What is the status on finally getting a functional x64 build for windows? I am mainly interested in embedding PyPy and unless there is support for it, I will continue to avoid it.

mathgl said...

does new cpyext help for supporting numpy?

mattip said...

HelpingHand: work on x64 for windows [0] is awaiting a champion, with either the skill to do it or with the deep pockets to sponsor it. If you are interested, please come to #pypy on IRC to discuss it

[0] http://doc.pypy.org/en/latest/windows.html#what-is-missing-for-a-full-64-bit-translation

mattip said...

mathgl: yes, we are cautiously optimistic that if we now flesh out cpyext to support enough of the C-API that vanilla numpy might just work. Stay tuned for further developments

Martin Gfeller said...

I've asked Brett Cannon, well-know Pythonista working at Microsoft about whether they could sponsor or undertake Windows 64-bit work.

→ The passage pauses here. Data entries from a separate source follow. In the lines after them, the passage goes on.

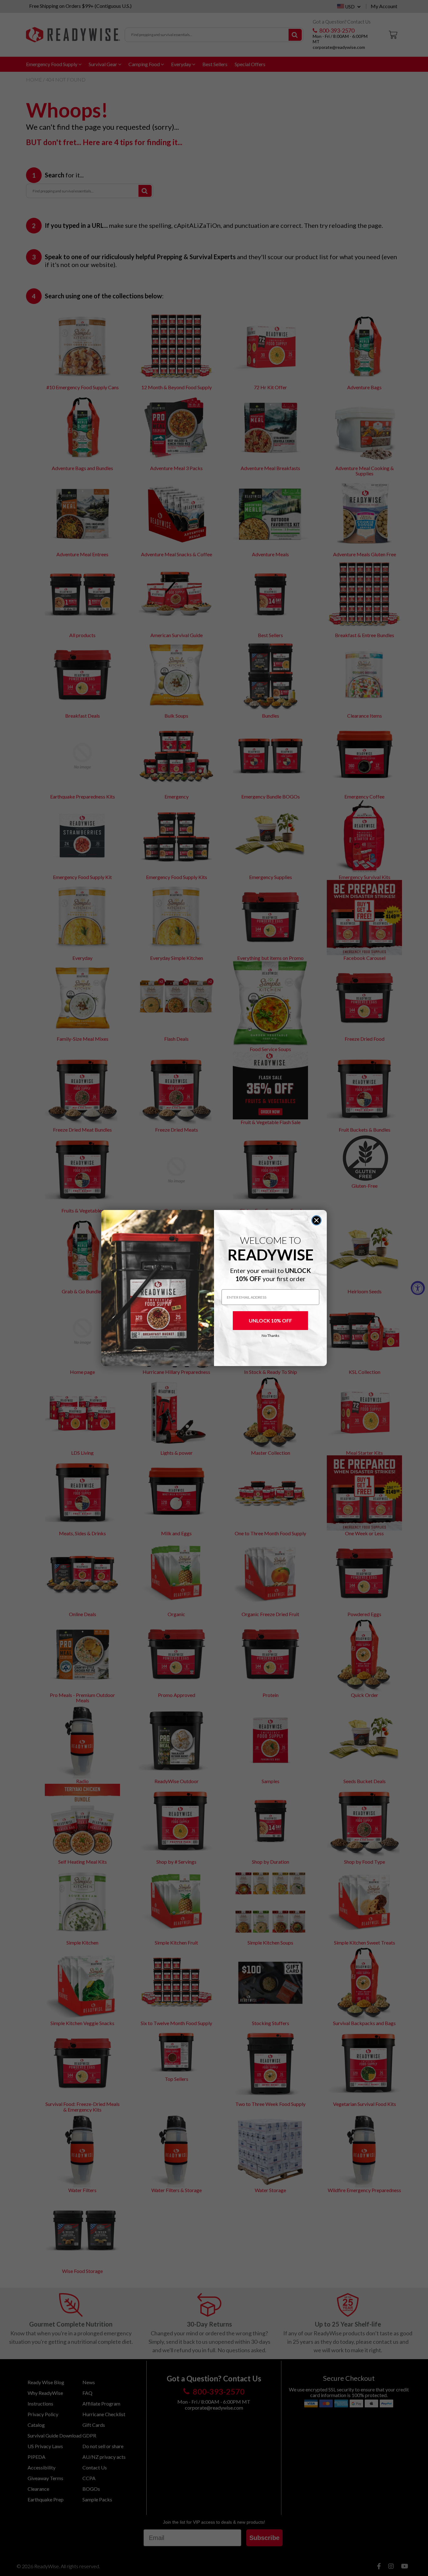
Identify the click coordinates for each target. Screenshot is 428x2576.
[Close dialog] (316, 1220)
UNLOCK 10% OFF (270, 1320)
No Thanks (270, 1335)
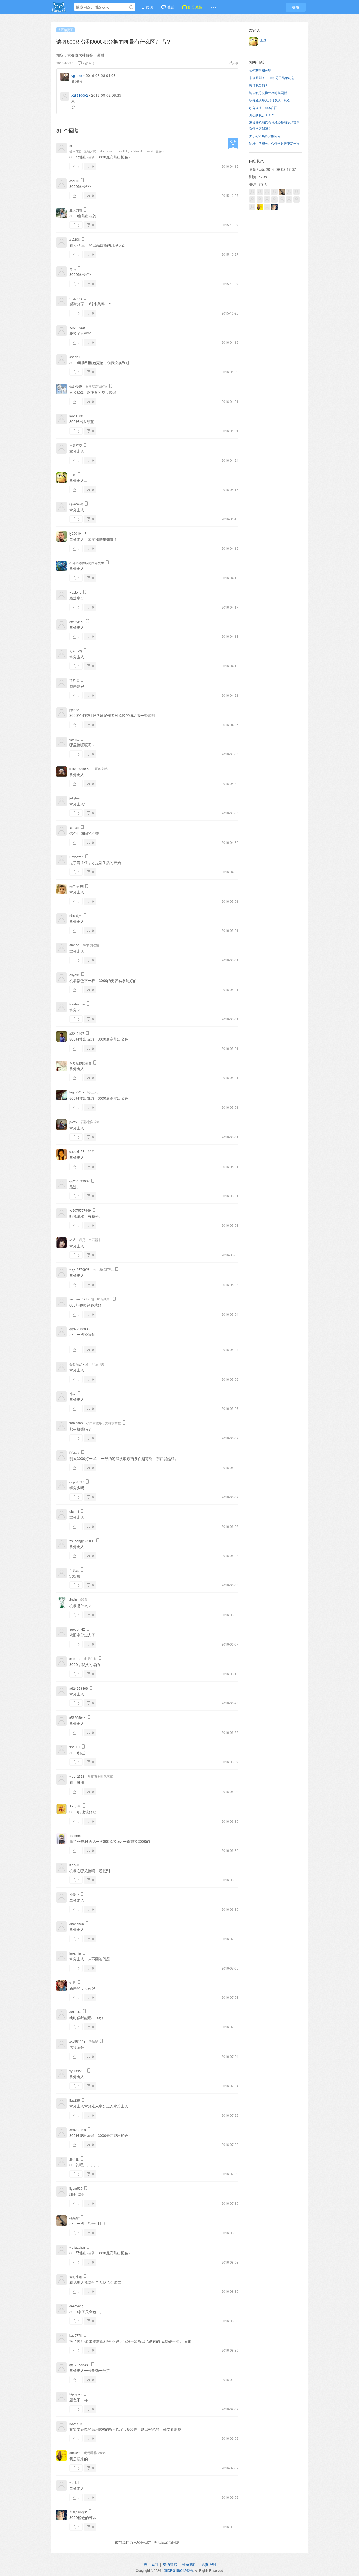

If you have a substantial use cause requiring the speed of PyPy, large address spaces and Windows, it might help.

Unknown said...

What happened to the speed graph on speed.pypy.org? The speedups for earlier versions of PyPy before 5.0 suddenly are much higher than they used to be. Compare for example against the graph of a couple of weeks ago (http://web.archive.org/web/20160228102615/http://speed.pypy.org/)

Version 28/2 11/3
1.5 3.18x 4.86x
2.1 6.12x 7.50x
2.4.0 6.22x 7.61x
2.6.1 7.05x 8.58x

Has the benchmark been changed, the timing method, the speed computation, hardware used, etc? More importantly, which version is "correct"?

Maciej Fijalkowski said...

Hi Paul.

We rerun all benchmarks on old Pythons and it shows now a different subset of benchmarks. I must admit I don't know why the main site chooses some benchmarks and not others, it's certainly not deliberate. Any single number you use is not correct, a bit by definition - we suggest you look in details what the benchmarks do or even better, benchmark yourself. We'll look why it's showing a different subset

Unknown said...

Great news! Awesome!

mattip said...

Paul Melis, Maciej Fjalkowski - indeed there was a bug; I reran the old benchmarks but only ~half ran to completion. I reverted the bad run, now results are like they used to be. Thanks for pointing it out

Unknown said...

When is release of pypy3 5.0?
I'd like also to get the profit of pypy5.0 by a condition of support of python 3.2.5.

Armin Rigo said...

lxml 3.6.0 released with support for PyPy 5.x.

Armin Rigo said...

Before trying out lxml 3.6.0, upgrade to PyPy 5.0.1: the release 5.0.0 does not reliably work with it.